### PASSAGE GIVEN
— start —

5. **Evaluating the Model**:
   - Using the trained classifier on a single image from the test set to predict its label. This includes passing the image through the model and obtaining the predicted label.

In [None]:
# Step 6: Use the Classifier on a Single Image

import numpy as np

# Function to show an image
def my_imshow(img):
    img = img / 2 + 0.5  # Unnormalize the image
    npimg = img.numpy()
    plt.imshow(np.transpose(npimg, (1, 2, 0)))
    plt.show()

# Get a batch of test data
dataiter = iter(test_loader)
images, labels = next(dataiter)

# Show the first image in the batch
my_imshow(images[0])

# Pass the first image through the model to get the predicted label
model.eval()  # Make sure model is in evaluation mode
with torch.no_grad():  # Disable gradient calculation
    outputs = model(images[0].unsqueeze(0))  # Add a batch dimension (unsqueeze)
    _, predicted = torch.max(outputs, 1)  # Get the index of the highest score (prediction)

# Get the class names from the dataset
class_names = test_set.classes  # Class names are taken from the folder names

# Print the predicted label and the actual label
print(f'Predicted label: {class_names[predicted.item()]}')
print(f'Actual label: {class_names[labels[0].item()]}')


## Task1
### Modify image sizes

Currently, the images are resized to 64x64 pixels before being fed into the model. Modify the code to resize the images to 128x128 pixels instead, and observe how this affects the model's performance.
Question: What effect does increasing the image size have on the training time and accuracy? Why might this happen?

— end —

### STATED EXERCISE A
For each statement below, say whether the image classifier excerpt supports it, answering yes or no and quoting the deciding words of the excerpt. (i) The display function unnormalizes an image by dividing it by 2 and adding 0.5. (ii) The class names are taken from the folder names. (iii) The images are currently resized to 128x128 pixels before entering the model.
### STATED EXERCISE B
Answer these questions from the image classifier excerpt, one per line:
(i) Which call disables gradient calculation?
(ii) Which image in the batch is shown?
(iii) To what size does Task1 ask you to resize the images?
### STATED EXERCISE C
Please write the next part of the image classifier excerpt, picking up after its final sentence.

### DATA ROWS
— start —

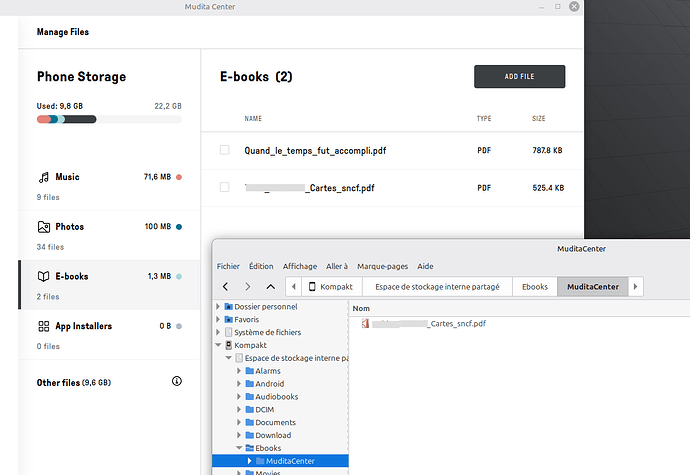Sort files by the Nom column header
The image size is (690, 475).
(362, 308)
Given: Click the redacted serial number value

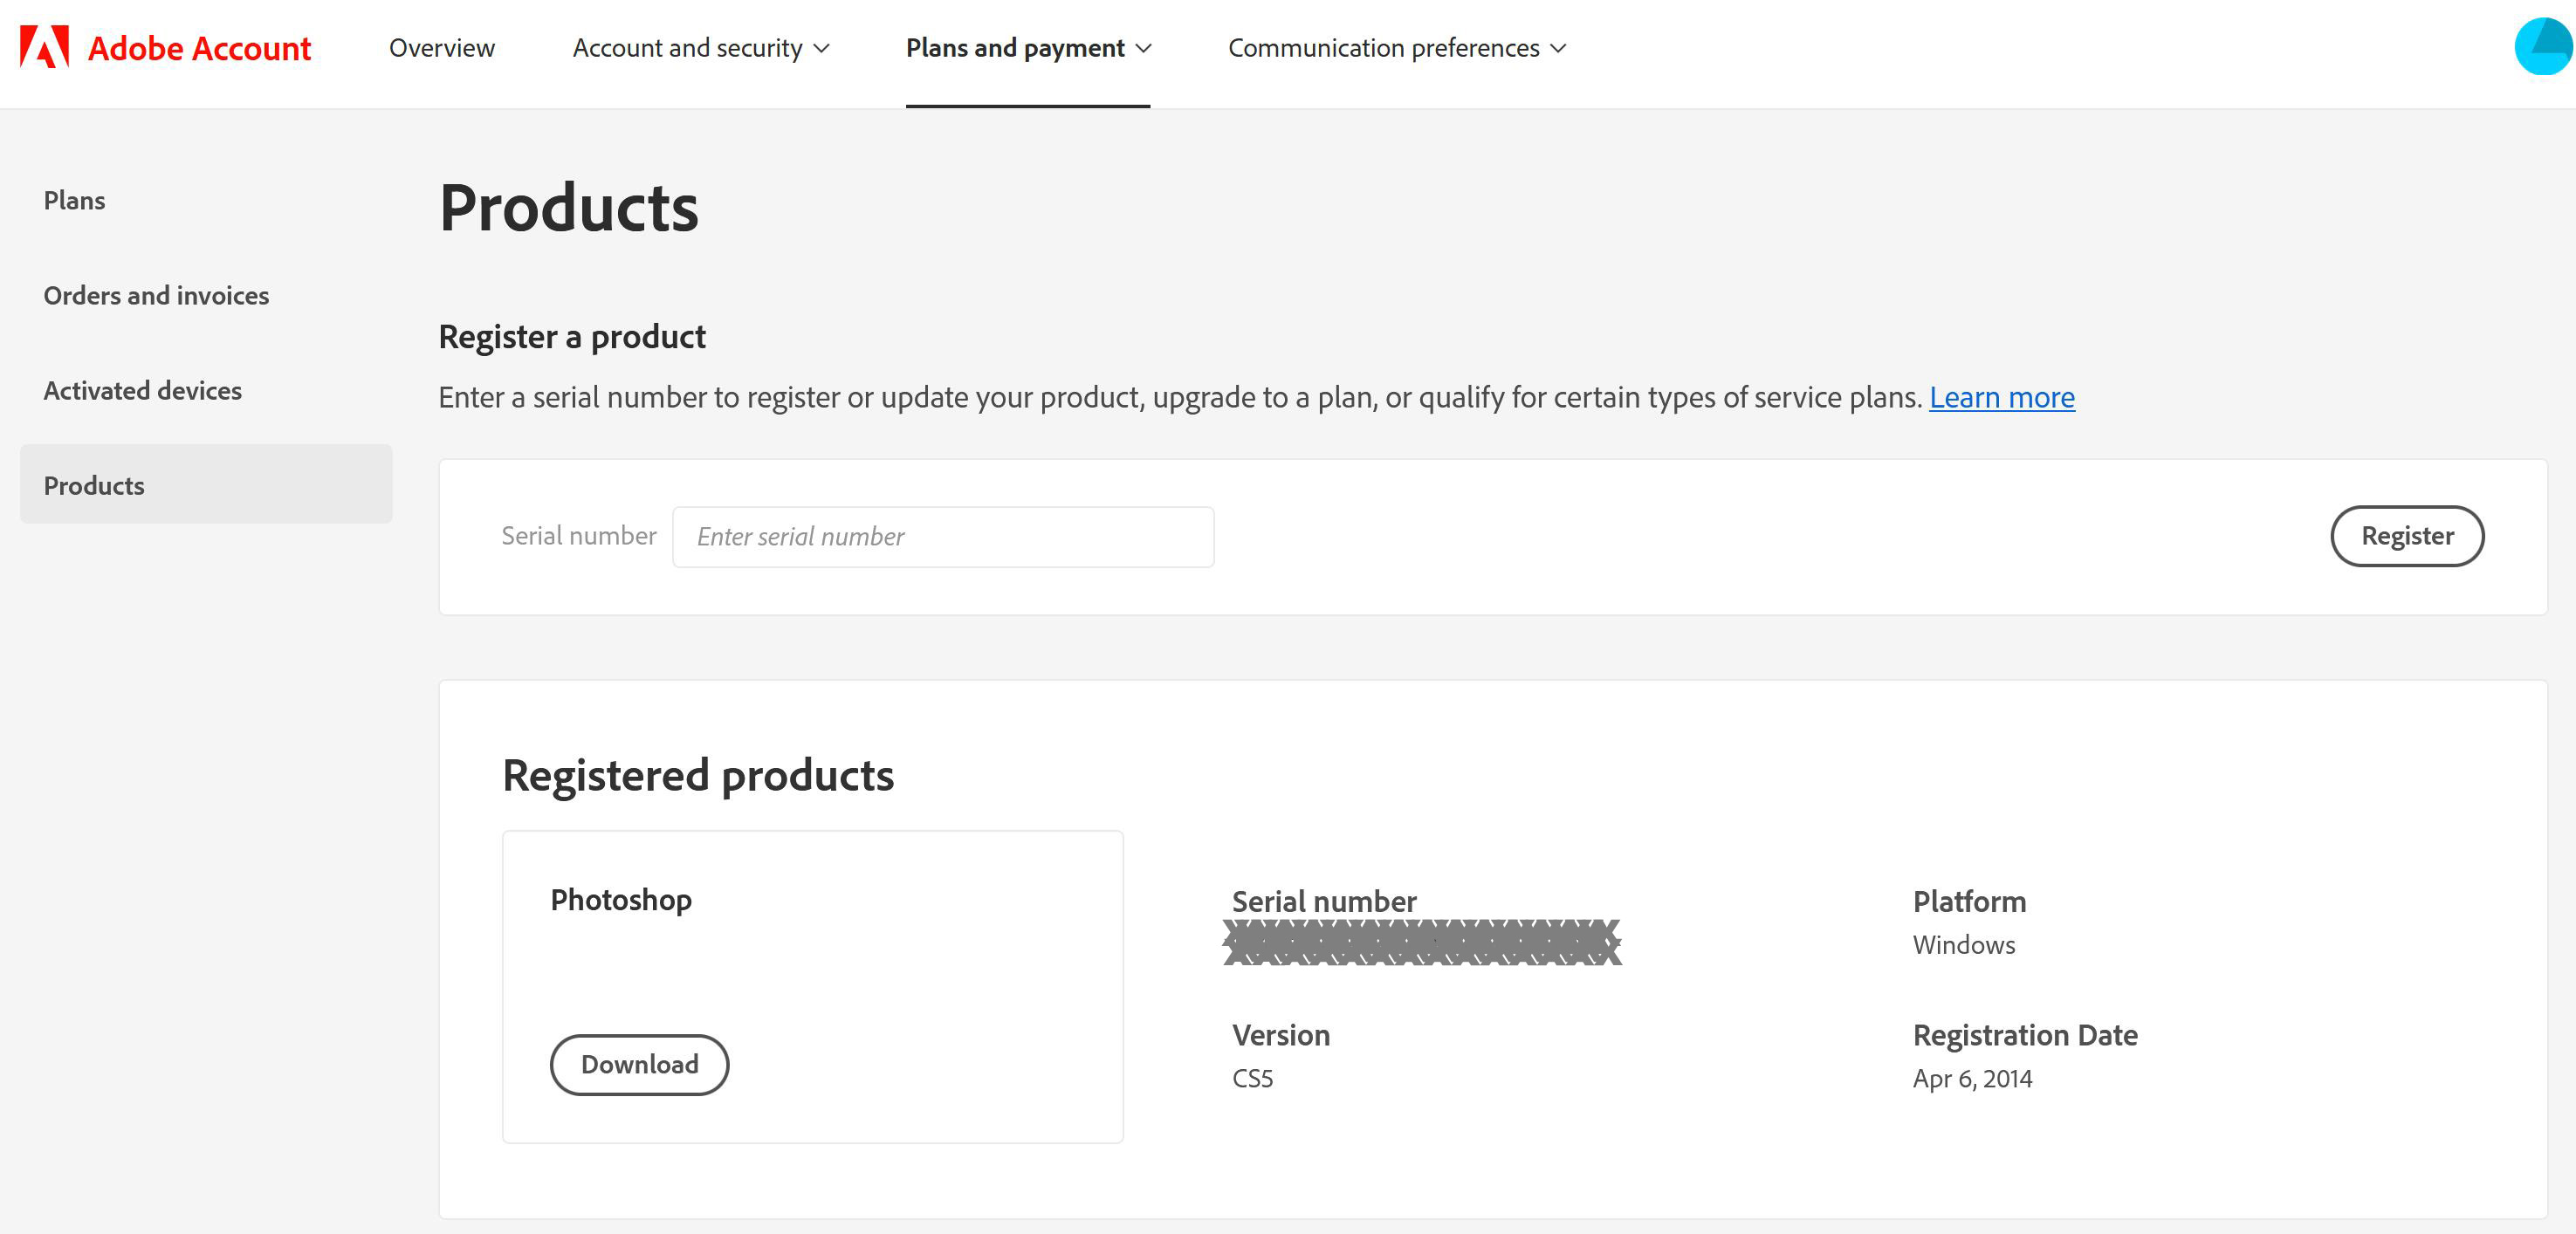Looking at the screenshot, I should coord(1421,942).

— end —

### EXERCISE RESULT A
(i) Yes: "img = img / 2 + 0.5  # Unnormalize the image"
(ii) Yes: "Class names are taken from the folder names"
(iii) No: "Currently, the images are resized to 64x64 pixels"

### EXERCISE RESULT B
(i) torch.no_grad()
(ii) The first image in the batch
(iii) 128x128 pixels

### EXERCISE RESULT C
In [None]:
# Complete Task 1 here

## Task 2
### Change the Number of Convolutional Filters

In the current model, the first convolutional layer has 16 filters, and the second convolutional layer has 32 filters. Change the number of filters to 32 and 64, respectively.
Question: How does changing the number of filters affect the model's accuracy? What might be the reason for this change?

In [None]:
# Complete Task 2 here

## Task 3
### Add a Dropout Layer
Overfitting can be an issue in deep learning models. Add a `Dropout` layer between the fully connected layers with a dropout probability of 0.5 to reduce overfitting. Re-train the model and evaluate its performance.
Question: How does adding a dropout layer affect the model's training and test accuracy? Explain why dropout can help prevent overfitting.

In [None]:
# Complete Task 3 here

## Task 4. 
### Add a third convolutional layer
Add a third convolutional layer to the model with 128 filters, observe how this affects the model’s performance and training time, and describe what you found. Use a similar structure as the previous layers with a `Conv2d` layer, `ReLU`, and `MaxPool2d`.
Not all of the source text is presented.